[Saved entries]
[Start of section]
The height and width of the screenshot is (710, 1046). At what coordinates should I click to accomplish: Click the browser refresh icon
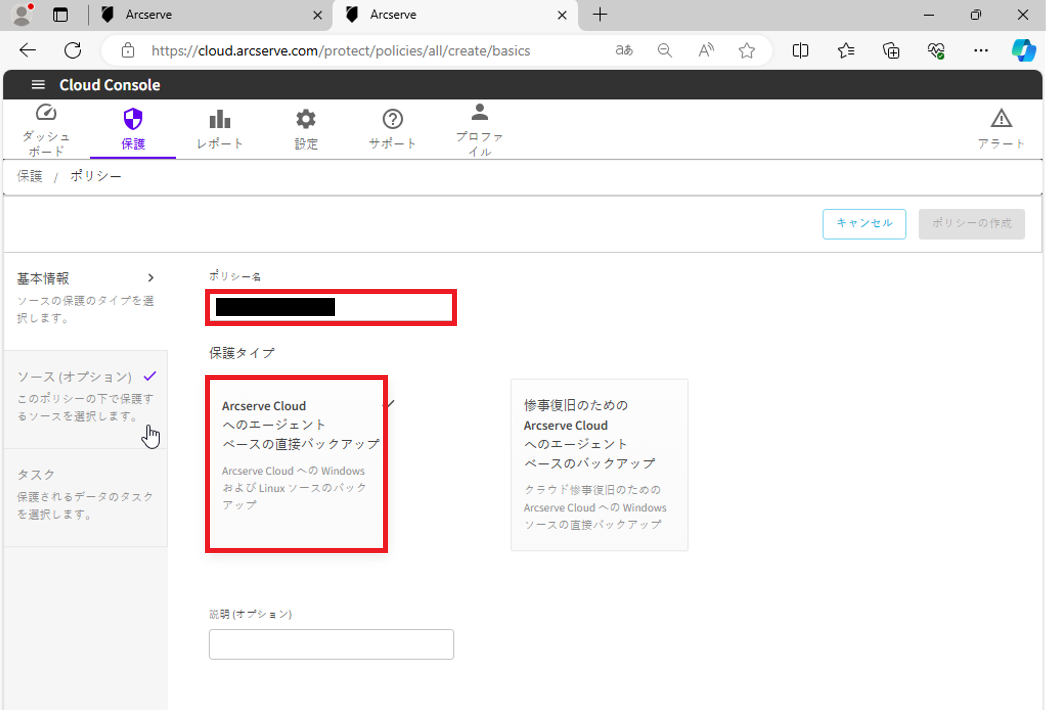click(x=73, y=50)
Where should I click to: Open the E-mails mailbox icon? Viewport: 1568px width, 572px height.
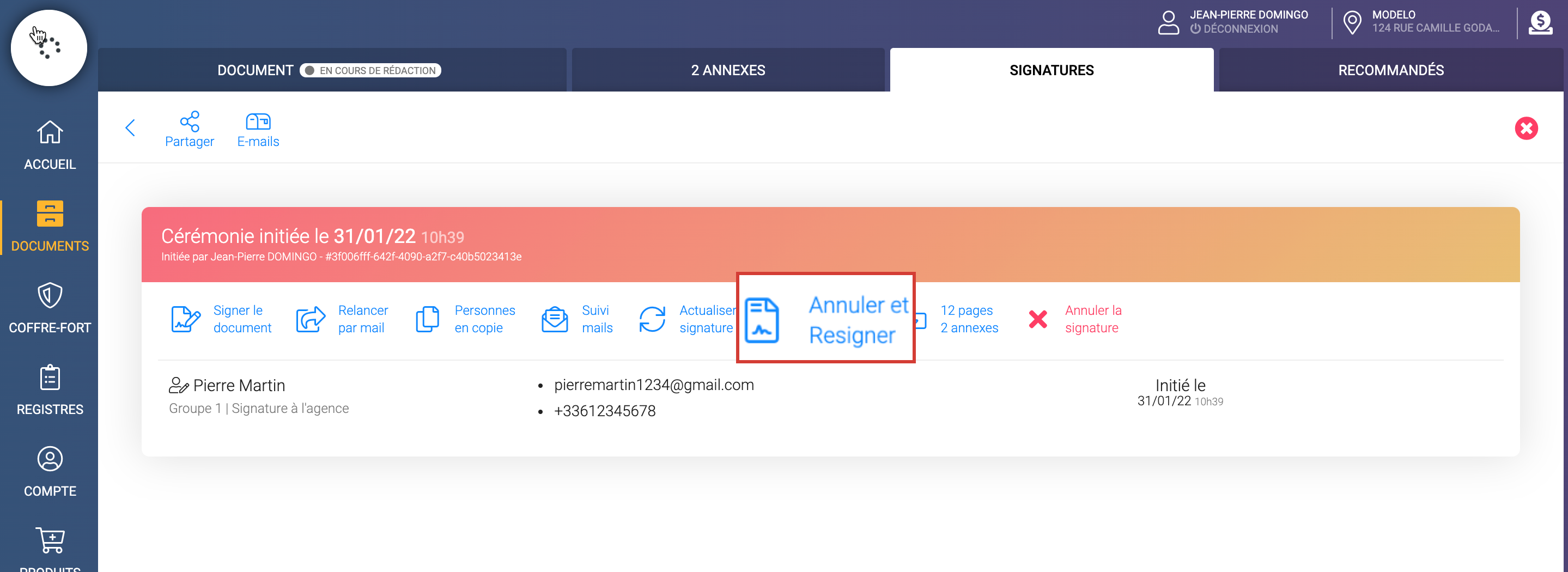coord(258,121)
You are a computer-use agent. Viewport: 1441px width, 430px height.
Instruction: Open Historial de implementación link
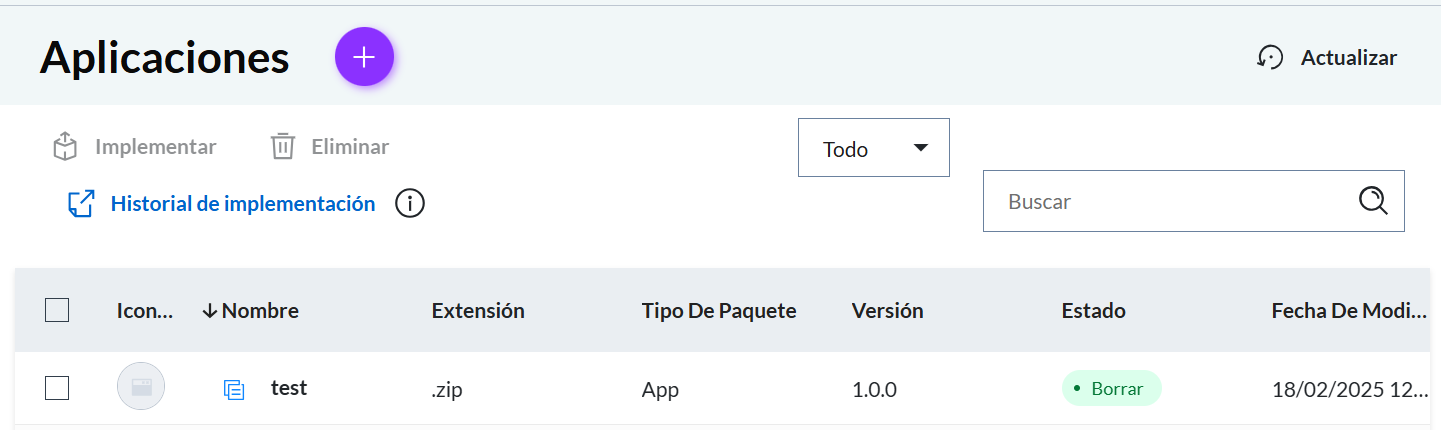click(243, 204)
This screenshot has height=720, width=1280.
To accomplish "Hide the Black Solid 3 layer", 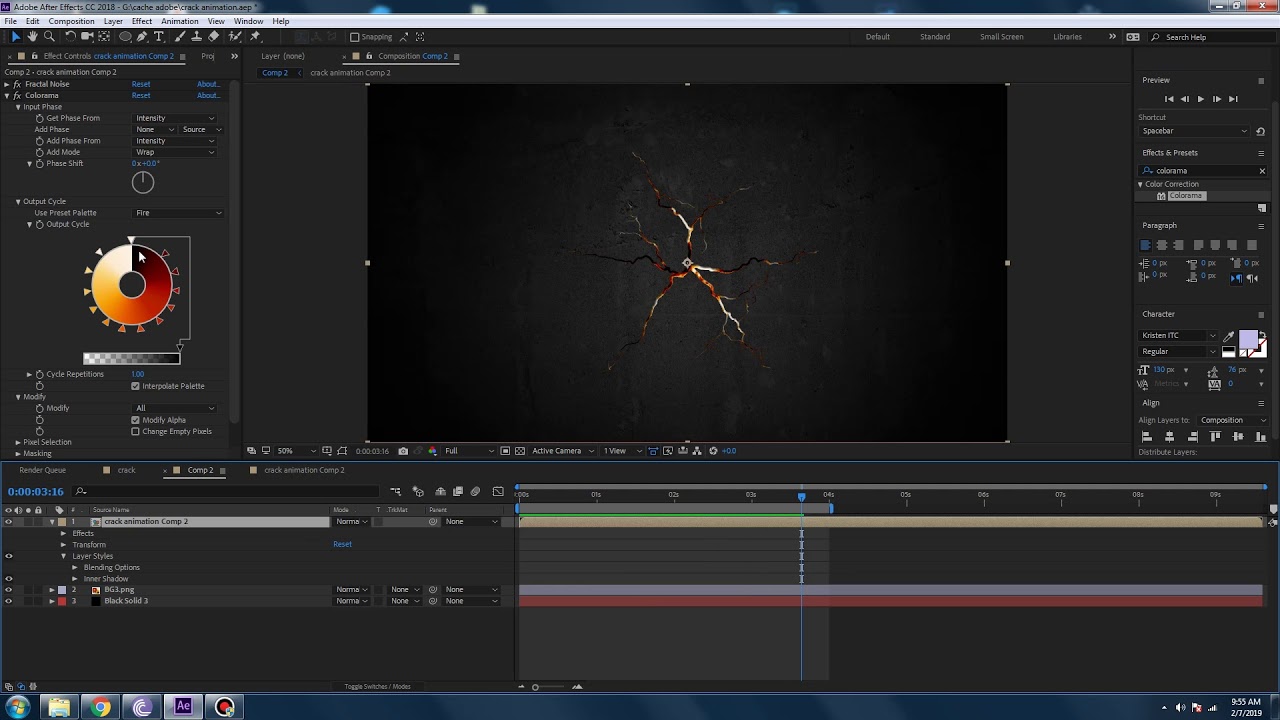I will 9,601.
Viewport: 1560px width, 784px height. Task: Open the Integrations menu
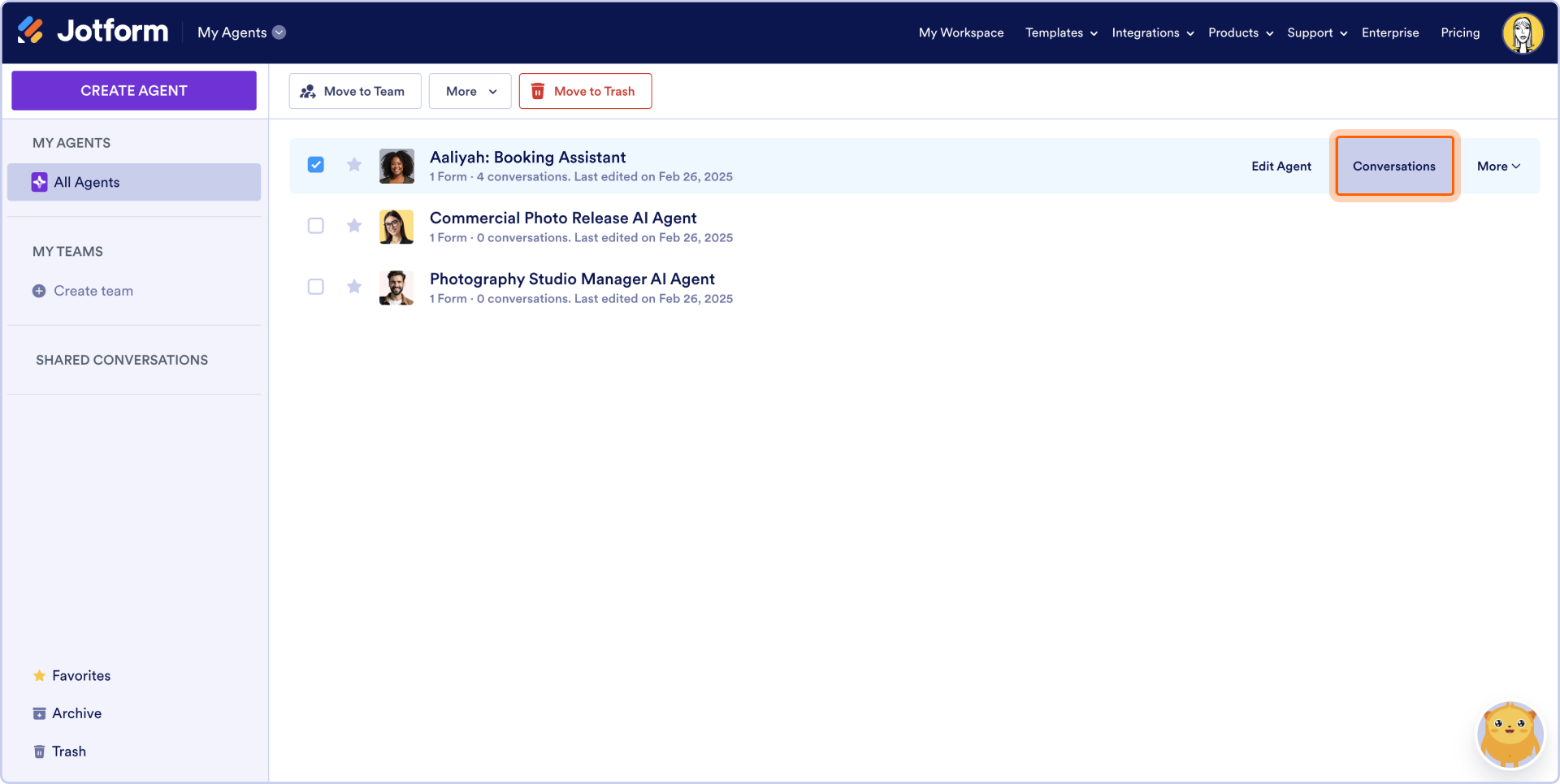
[End of section]
- _Task prompt_
Give back an exact repeat of the lines from the top of the data through the line that holds "This screenshot has height=720, width=1280.", both included, and omit pictures.

- _Response_
The height and width of the screenshot is (710, 1046). At what coordinates should I click to accomplish: Click the browser refresh icon
click(x=73, y=50)
Where should I click to: Open the E-mails mailbox icon? Viewport: 1568px width, 572px height.
coord(258,121)
You are a computer-use agent. Viewport: 1441px width, 430px height.
Instruction: Open Historial de implementación link
click(243, 204)
This screenshot has height=720, width=1280.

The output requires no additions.